CM SU98 - Managing Multinational Enterprises (intensive)

Faculty
Andreas Hartmann, Tecnológico de Monterrey

Course Coordinator
ISUP Secretariat

Prerequisite/progression of the course

For fully benefiting from this course, students should fulfill the following requirements:

  • Some experience working with people from different cultures
  • Good communication skills in English
  • Basic knowledge of organization and management theory, including strategic management
Course content, structure and teaching

Course participants will acquire insights into the particular challenges of managing multinational enterprises, based on a variety of case studies of MNEs from different countries. This knowledge will enable them to effectively deal with managerial-level issues that require adapting the MNE's strategy and structure to the imperatives of the global economy.

Course topics:

  • Overview: The importance of MNEs for the global economy
  • Internationalization as a growth strategy
  • Organizational challenges for managing an MNE
  • Selected issues of international stakeholder management and corporate social responsibility
  • Innovation and technology transfer in the MNE
  • Strategic alliances and joint ventures
  • Global supply chain management
  • Human resource management in the MNE
The course's development of personal competences
  • Systematic analysis of different courses of action that a multinational enterprise may take under different circumstances
  • Elaboration and delivery of professional-level presentations
Learning Objectives

At the end of the course, students should be able to demonstrate the following skills:

  • Identifying the different ways how multinational enterprises from different origins configure their activities
  • Analyzing the special challenges of managing complex multinational organizations
  • Designing organizational practices that deal with specific issues such as knowledge transfer, human resource management, alliance management, and corporate social responsibility within multinational enterprises
Teaching methods

This course emphasizes student-centered learning. The teacher will only hold a few lectures, especially concerning the theoretical topics, and guide the case discussions. Students will contribute by researching how specific issues are managed by multinational firms from different origins.

Examination

Mandatory mid-term feedback assignment: In order to be allowed to present the final assignment, each student must have given one presentation on a specific topic within one multinational enterprise, supported by at least five academic sources.

Final exam:

Project/home assignment (written individually), 15 A4 pages, where students analyze the strategic management and related issues of a specific multinational enterprise. In this assignment, students are expected to develop their rigorous application of the underlying theory into a critical evaluation of the practices used by the focal firm. Students should use different theoretical approaches to one aspect of MNE management seen in the course. The assignment cannot be on the same firm as in the student’s own classroom presentations (see below) nor on one of the cases included in the textbook or in other assigned readings. Firms presented by other students can only be used for a project if the focus of the presentation was on a different aspect of MNE management.

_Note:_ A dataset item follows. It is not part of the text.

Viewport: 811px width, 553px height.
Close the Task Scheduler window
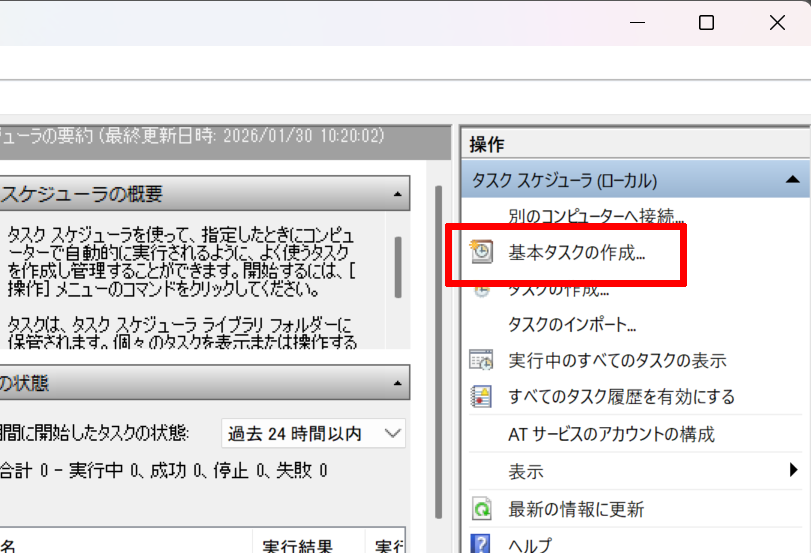pyautogui.click(x=777, y=23)
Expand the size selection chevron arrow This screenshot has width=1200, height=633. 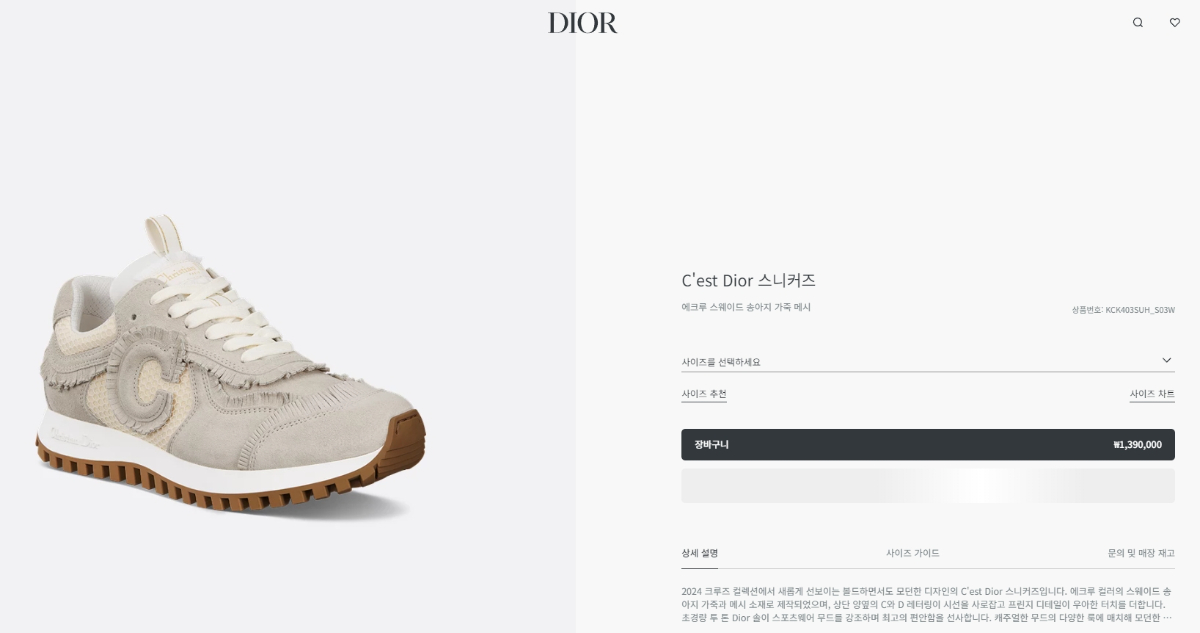1167,360
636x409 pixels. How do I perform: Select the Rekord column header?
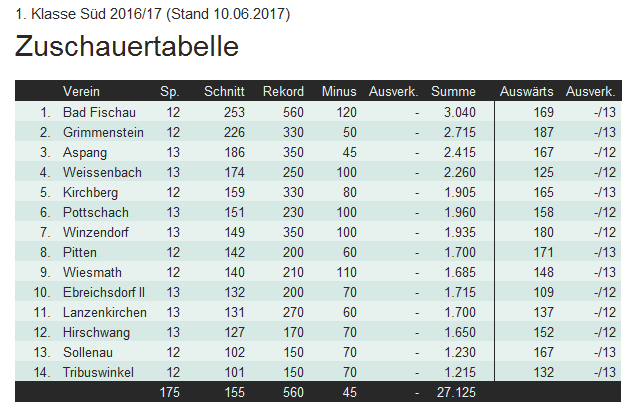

Re-take exam: Project/home assignment (written individually), 15 A4 pages.

Recommended literature

Textbook:

  • Bartlett, C., Ghoshal, S., & Beamish, P. 2008. Transnational Management, 5th ed. New York: McGraw-Hill Irwin. ISBN: 978-0071259156

Selected readings and cases from the following books:

  • David, F. R. 2008. Strategic Management: Concepts, 12th ed. Upper Saddle River, NJ: Prentice-Hall.
  • Deresky, H. 2006. International Management: Managing across Borders and Cultures, 5th ed. Upper Saddle River, NJ: Pearson Prentice Hall.
  • Phatak, A. V., Bhagat, R. S., & Kashlak, R. J. 2005. International Management: Managing in a Diverse and Dynamic Global Environment. Boston, MA: McGraw-Hill Irwin.
  • UNCTAD World Investment Reports. Available online: http://www.unctad.org/

Journal articles:

  • To be announced
Other

Classes will be held from Monday-Thursday for a total of 30 hours for the first three weeks of the program. A project/home assignment will be given for the last three weeks. The hand in deadline for the project/home assignment will be in the last week of the program.